Please substitute "symbol" for every "icon" in the lines below and reproduce them with nothing else altered. Omit the pictures from your answer.

::: Given data :::

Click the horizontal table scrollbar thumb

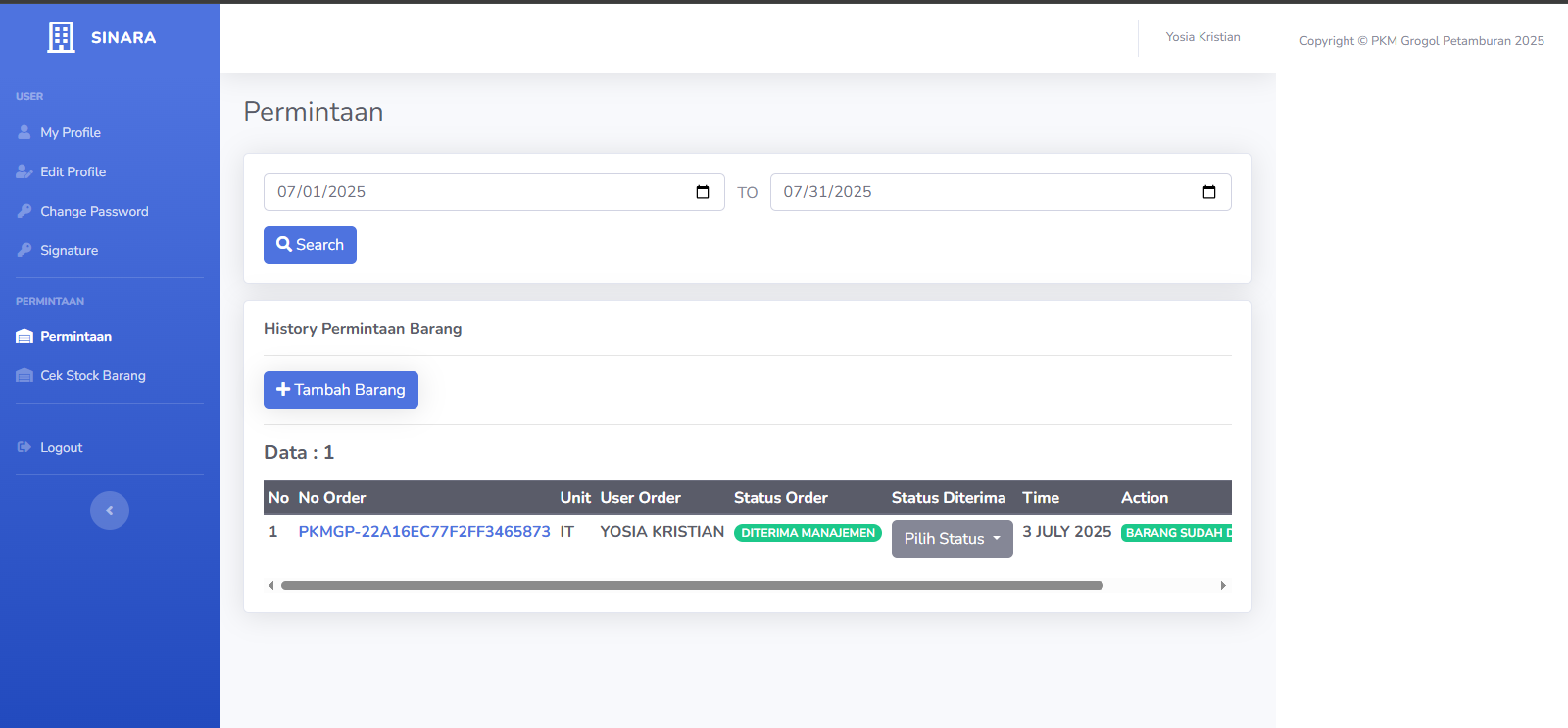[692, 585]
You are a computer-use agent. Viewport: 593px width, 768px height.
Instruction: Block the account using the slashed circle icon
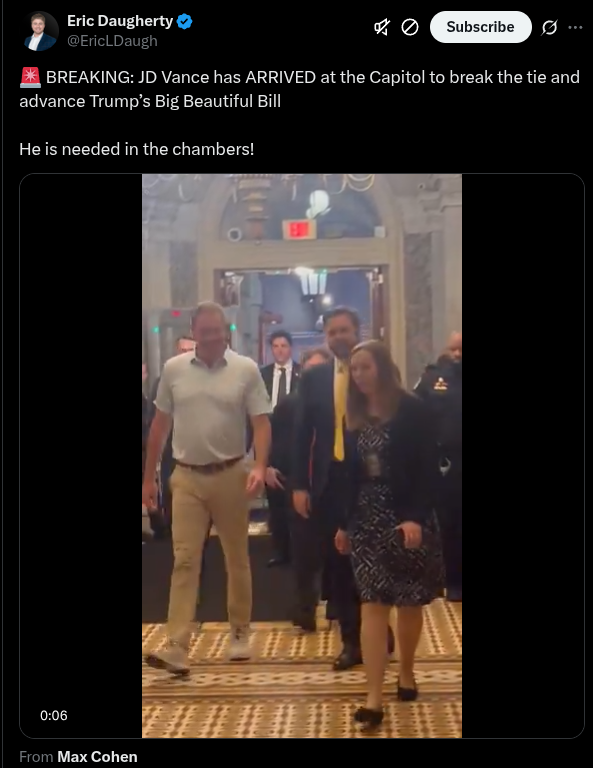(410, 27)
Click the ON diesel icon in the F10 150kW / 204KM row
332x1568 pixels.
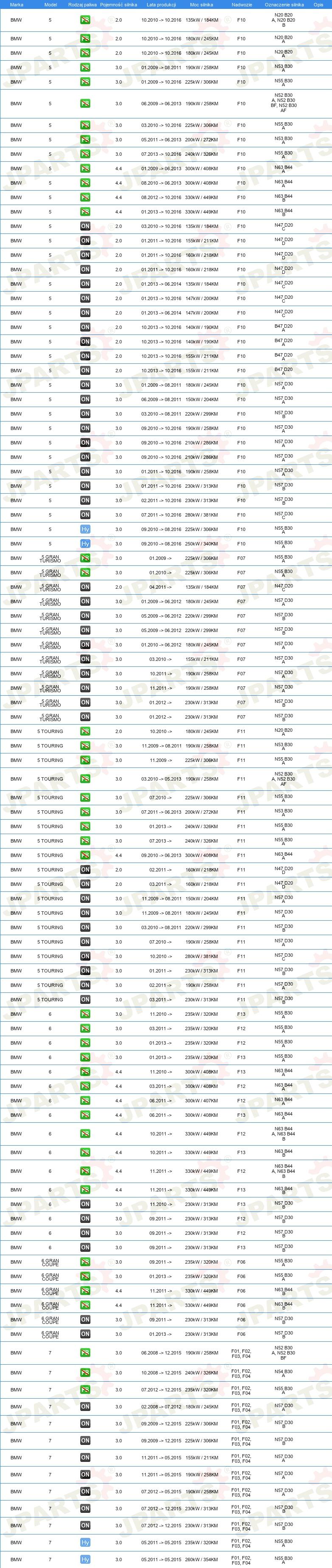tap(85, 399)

:::

Reply to the task
Click the horizontal table scrollbar thumb

[692, 585]
You are a computer-use agent. Viewport: 593px width, 768px height.
Instruction: Block the account using the slashed circle symbol
(410, 27)
Click the ON diesel symbol in the F10 150kW / 204KM row
332x1568 pixels.
tap(85, 399)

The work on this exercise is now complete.